Bunga Acuan The Fed Turun, Penyaluran Kredit Makin Bergairah

Suku bunga bank sentral Amerika Serikat The Fed atau Fed Fund Rate (FFR), telah lama menjadi acuan suku bunga global. Ketika FFR naik atau turun, suku bunga global juga bergerak searah.
Banyak yang berharap September ini The Fed menurunkan bunga. Penurunan suku bunga FFR biasanya diikuti dengan peningkatan penyaluran kredit, karena biaya dana atau cost of funds menurun yang mendorong penurunan bunga bank.
Dampak lebih jauh, ekonomi menjadi lebih bergairah dan berpotensi tumbuh lebih tinggi. “Hal itu juga akan terjadi di Indonesia bila bunga The Fed menurun,” kata Dian Ediana Rae, Kepala Eksekutif Pengawas Perbankan Otoritas Jasa Keuangan (OJK), melalui keterangan tertulis Minggu (15/9/2024).
Penurunan bunga kredit sebagai cerminan menurunnya biaya dana, juga akan berpengaruh positif bagi profitabilitas perbankan sekaligus menurunkan risiko kreditnya.
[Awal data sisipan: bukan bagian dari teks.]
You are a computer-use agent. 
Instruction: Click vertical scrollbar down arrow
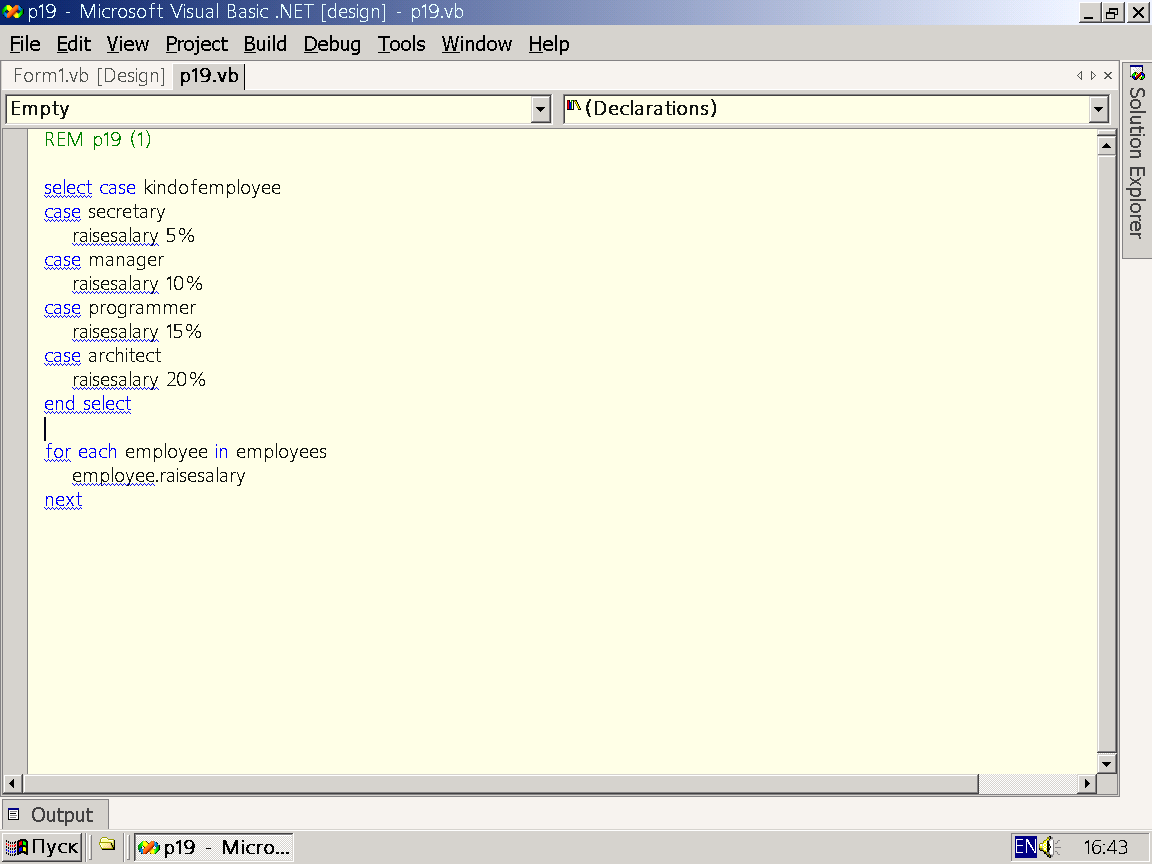pyautogui.click(x=1106, y=763)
Kolektibilits kredit menjadi lebih lancar dan rasio kredit bermasalah (NPL) berkurang.
Selain itu, penurunan FFR juga berdampak positif bagi emerging market seperti Indonesia, karena menderasnya aliran modal masuk (capital inflow) ke dalam negeri.
Capital inflow yang meningkat akan memperkuat nilai tukar rupiah dan meningkatkan ketersedian likuiditas yang mendukung pertumbuhan kredit.
“Berdasarkan hasil Survei Orientasi Bisnis Perbankan OJK (SBPO) Triwulan II-2024, secara umum perbankan menyatakan, penurunan bunga The Fed berdampak positif dan menstimulus pertumbuhan ekonomi global termasuk Indonesia,” ujar Dian.
Penurunan FFR akan mendorong penurunan BI-Rate, diikuti penurunan bunga simpanan oleh perbankan yang kemudian bertransmisi menjadi penurunan bunga kredit.
Dian menjelaskan, saat ini secara umum bunga simpanan di perbankan meningkat, yang didorong oleh peningkatan suku bunga acuan setahun terakhir.
Kendati demikian, pergerakan rerata suku bunga kredit cenderung flat, bahkan menurun dibandingkan tahun sebelumnya. “Bank lebih memprioritaskan menjaga kualitas kreditnya ketimbang menaikkan bunga (kendati profitabilitasnya jadi berkurang,” tutur Dian.
Penyaluran kredit perbankan sendiri masih tinggi, per Juli 2024 mencapai 12,4 persen, kendati likuiditas agak mengetat karena kenaikan bunga acuan BI Rate sejak setahun terakhir.
Akibatnya, likuiditas perbankan mengalami sedikit penurunan. Namun secara umum, kata Dian, likuiditas perbankan itu masih cukup memadai, dengan rasio AL/NCD 113,49 persen dan rasio AL/DPK 25,56 persen, di atas threshold.
“Berdasarkan hasil Survei Orientasi Bisnis Perbankan OJK (SBPO) triwulan III-2024, jumlah alat likuid perbankan itu pada akhir 2024 diproyeksikan meningkat, sehingga likuiditas perbankan tetap terjaga,” pungkas Dian.